Zoning Law is Complex. This Makes it Perfect for AI.

Nov 5, 2025

By Kennon Stewart

How Hard Is a Question?

We often say a question is “hard,” but rarely ask what that means. “What color is the sky?” is easy. “What caused the Gulf War?” is hard. But why?

One way to think about difficulty is through information. Every time you ask a question, you begin a process of reasoning—gathering evidence, testing hypotheses, and refining what you need to know next. You stop only when your uncertainty is low enough that you feel confident in the answer.

Some questions need a single fact to reach closure; others demand a chain of inferences. The number of information pulls—each search, lookup, or reasoning step—becomes a rough measure of query complexity.

The more steps it takes to reach closure, the more complex the query.


Zoning Law as a Case Study in Complexity

Zoning codes are the perfect testbed for this idea. They are designed to manage the built environment—a delicate mix of density, safety, sunlight, and noise—but the way they’re written feels overly-complex.

In Ann Arbor, Michigan, zoning laws decide what can be built on each parcel of land. They depend on the property’s location, type, proximity to schools or places of worship, and a dozen other variables. Something as ordinary as installing solar panels can trigger a web of cross-references: neighborhood designations, utility easements, historic-district boundaries.

For a planner or homeowner, the experience of reading zoning code is not one of discovery but retrieval under uncertainty. You flip back and forth between documents, trying to trace which definitions apply, which exceptions override, and which clauses contradict.

Each “jump” between documents or subsections is a small unit of epistemic labor. If one legal code requires three such jumps to answer a question while another requires five, the first is—by our definition—simpler. Its query complexity is lower.

This is not just a legal nuance; it’s a measure of the accessibility of a city’s legal code.


The Counterintuitive Move: Zoning Queries Are an AI Problem

Modern language models can read text but they cannot think about retrieval efficiently. When a system like GPT searches a document database before answering, it performs what’s called Retrieval-Augmented Generation (RAG).

The trick of RAG isn’t the generation—it’s the retrieval. A reasoning model must decide, at every step, whether it has enough evidence to answer or whether it needs to look up more. Each lookup costs time, compute, and potentially introduces noise.

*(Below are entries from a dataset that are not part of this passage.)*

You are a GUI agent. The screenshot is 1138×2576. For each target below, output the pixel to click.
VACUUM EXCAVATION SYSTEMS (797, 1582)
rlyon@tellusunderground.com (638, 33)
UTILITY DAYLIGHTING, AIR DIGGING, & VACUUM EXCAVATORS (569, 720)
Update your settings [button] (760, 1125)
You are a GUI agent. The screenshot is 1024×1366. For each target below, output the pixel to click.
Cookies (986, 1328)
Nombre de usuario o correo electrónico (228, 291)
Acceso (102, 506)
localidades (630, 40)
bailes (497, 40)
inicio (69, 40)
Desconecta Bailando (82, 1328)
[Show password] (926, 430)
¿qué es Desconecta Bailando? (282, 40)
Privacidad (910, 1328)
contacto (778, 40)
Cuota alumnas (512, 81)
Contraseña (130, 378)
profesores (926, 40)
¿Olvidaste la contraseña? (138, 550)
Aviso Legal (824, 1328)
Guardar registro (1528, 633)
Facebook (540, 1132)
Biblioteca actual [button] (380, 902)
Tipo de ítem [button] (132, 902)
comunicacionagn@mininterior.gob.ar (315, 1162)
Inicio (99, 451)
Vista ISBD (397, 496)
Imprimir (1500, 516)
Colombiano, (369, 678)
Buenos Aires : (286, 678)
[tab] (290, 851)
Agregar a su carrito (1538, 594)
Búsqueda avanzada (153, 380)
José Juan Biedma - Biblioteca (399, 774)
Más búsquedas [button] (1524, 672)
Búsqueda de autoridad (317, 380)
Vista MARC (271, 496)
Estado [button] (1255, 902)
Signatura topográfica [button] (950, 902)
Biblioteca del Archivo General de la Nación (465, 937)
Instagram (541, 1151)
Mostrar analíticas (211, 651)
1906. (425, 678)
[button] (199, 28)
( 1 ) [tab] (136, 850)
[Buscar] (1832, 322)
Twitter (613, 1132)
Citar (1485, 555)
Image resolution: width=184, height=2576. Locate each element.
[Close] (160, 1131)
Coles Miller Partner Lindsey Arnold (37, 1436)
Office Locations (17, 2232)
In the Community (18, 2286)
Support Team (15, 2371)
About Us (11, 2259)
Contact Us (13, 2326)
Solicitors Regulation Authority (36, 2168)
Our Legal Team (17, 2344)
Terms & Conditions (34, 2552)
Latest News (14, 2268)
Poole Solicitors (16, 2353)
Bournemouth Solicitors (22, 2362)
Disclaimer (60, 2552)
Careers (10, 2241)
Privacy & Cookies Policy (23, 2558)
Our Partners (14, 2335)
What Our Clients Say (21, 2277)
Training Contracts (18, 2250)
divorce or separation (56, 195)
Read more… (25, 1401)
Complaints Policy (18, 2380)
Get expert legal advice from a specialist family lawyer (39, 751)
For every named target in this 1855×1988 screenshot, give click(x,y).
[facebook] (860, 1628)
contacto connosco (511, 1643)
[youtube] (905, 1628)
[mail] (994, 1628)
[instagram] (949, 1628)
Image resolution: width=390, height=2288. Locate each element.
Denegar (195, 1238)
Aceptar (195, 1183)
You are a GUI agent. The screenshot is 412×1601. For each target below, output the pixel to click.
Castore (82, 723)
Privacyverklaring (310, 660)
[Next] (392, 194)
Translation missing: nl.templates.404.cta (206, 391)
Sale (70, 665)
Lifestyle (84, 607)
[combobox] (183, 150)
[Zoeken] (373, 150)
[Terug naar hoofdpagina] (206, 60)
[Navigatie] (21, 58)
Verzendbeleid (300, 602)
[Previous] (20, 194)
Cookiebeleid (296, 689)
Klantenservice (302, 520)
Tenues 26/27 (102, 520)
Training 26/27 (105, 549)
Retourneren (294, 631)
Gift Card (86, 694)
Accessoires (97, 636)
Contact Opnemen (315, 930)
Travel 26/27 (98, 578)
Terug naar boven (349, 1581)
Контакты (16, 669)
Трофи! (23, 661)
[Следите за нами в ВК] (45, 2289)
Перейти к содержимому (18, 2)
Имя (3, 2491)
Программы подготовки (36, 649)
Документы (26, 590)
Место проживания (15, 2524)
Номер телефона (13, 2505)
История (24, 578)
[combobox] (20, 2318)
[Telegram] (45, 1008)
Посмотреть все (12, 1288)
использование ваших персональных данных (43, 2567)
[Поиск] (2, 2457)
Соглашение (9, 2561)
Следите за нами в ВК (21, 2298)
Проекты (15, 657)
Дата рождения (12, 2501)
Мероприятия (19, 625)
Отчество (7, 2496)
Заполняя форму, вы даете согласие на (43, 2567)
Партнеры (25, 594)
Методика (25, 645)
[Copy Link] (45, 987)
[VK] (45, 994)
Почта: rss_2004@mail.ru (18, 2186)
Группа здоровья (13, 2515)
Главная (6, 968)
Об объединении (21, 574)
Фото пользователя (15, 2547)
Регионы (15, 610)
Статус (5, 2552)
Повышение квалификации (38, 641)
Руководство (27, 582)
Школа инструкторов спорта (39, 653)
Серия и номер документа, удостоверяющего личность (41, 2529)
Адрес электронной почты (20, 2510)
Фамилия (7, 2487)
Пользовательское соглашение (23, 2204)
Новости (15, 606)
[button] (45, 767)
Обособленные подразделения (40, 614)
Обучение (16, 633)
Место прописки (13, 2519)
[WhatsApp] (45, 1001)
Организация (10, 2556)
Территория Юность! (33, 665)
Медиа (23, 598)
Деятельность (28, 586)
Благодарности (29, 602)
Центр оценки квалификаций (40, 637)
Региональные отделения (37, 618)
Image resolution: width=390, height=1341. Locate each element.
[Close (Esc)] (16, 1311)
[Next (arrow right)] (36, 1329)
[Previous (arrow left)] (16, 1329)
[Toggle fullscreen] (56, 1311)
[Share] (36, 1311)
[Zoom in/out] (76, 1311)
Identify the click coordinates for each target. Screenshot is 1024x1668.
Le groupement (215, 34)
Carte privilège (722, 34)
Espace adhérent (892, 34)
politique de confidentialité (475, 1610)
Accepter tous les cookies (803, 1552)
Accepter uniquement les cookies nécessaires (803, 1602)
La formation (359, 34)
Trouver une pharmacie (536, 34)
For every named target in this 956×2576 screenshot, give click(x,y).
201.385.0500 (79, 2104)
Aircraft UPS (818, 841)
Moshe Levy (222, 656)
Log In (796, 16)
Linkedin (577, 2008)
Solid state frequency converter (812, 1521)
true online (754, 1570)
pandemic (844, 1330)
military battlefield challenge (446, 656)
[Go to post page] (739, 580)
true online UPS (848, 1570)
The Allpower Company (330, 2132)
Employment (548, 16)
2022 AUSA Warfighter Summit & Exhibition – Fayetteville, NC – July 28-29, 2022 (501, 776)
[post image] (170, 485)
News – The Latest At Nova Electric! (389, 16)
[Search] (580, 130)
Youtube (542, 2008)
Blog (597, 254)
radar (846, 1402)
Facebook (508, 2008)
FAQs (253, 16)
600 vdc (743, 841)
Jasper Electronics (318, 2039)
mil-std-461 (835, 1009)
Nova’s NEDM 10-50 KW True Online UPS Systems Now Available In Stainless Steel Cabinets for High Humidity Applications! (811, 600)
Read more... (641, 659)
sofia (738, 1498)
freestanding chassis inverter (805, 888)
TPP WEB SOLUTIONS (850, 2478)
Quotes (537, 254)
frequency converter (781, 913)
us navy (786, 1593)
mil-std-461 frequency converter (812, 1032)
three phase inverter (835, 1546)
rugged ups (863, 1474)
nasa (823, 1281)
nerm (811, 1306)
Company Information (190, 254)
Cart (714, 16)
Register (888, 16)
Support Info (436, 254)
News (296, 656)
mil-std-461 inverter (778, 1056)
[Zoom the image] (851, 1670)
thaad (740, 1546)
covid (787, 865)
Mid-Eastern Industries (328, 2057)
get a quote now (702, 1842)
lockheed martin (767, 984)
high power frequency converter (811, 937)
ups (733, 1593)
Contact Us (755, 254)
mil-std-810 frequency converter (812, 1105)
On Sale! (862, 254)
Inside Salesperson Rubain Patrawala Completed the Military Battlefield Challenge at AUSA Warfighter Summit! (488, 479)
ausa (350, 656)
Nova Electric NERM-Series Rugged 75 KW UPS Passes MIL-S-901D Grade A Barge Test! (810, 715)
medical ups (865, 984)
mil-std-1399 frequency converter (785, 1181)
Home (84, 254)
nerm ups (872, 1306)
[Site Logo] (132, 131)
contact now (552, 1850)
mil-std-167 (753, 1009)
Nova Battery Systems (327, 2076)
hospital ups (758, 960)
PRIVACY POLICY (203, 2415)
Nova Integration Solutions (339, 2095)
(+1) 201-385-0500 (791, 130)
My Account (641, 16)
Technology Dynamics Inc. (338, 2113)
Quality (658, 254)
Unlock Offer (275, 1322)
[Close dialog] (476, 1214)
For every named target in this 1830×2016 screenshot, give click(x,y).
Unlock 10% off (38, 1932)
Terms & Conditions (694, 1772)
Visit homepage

Our research team (XL, ZQ, and myself) treats this as a stochastic decision process: a formal way to describe reasoning under uncertainty.

At any point, the model has a state—its current graph of evidence. Its action is to retrieve more information or to stop. Its goal is to minimize uncertainty as cheaply as possible.

Formally, this is a stopping-time problem: stop when the model is confident enough; continue otherwise.

The fewer retrievals needed to reach a confident answer, the lower the query complexity of that question.


This framing gives us something powerful. We can now treat a legal code—or any knowledge system—as a landscape of expected evidence graphs.

Each question defines a path through that landscape. The expected number of retrieval steps to reach closure quantifies its complexity.

  • “Can I open a coffee shop on this parcel?” — one retrieval.
  • “Under what conditions can this parcel be converted to mixed-use without triggering parking minimums?” — twenty retrievals.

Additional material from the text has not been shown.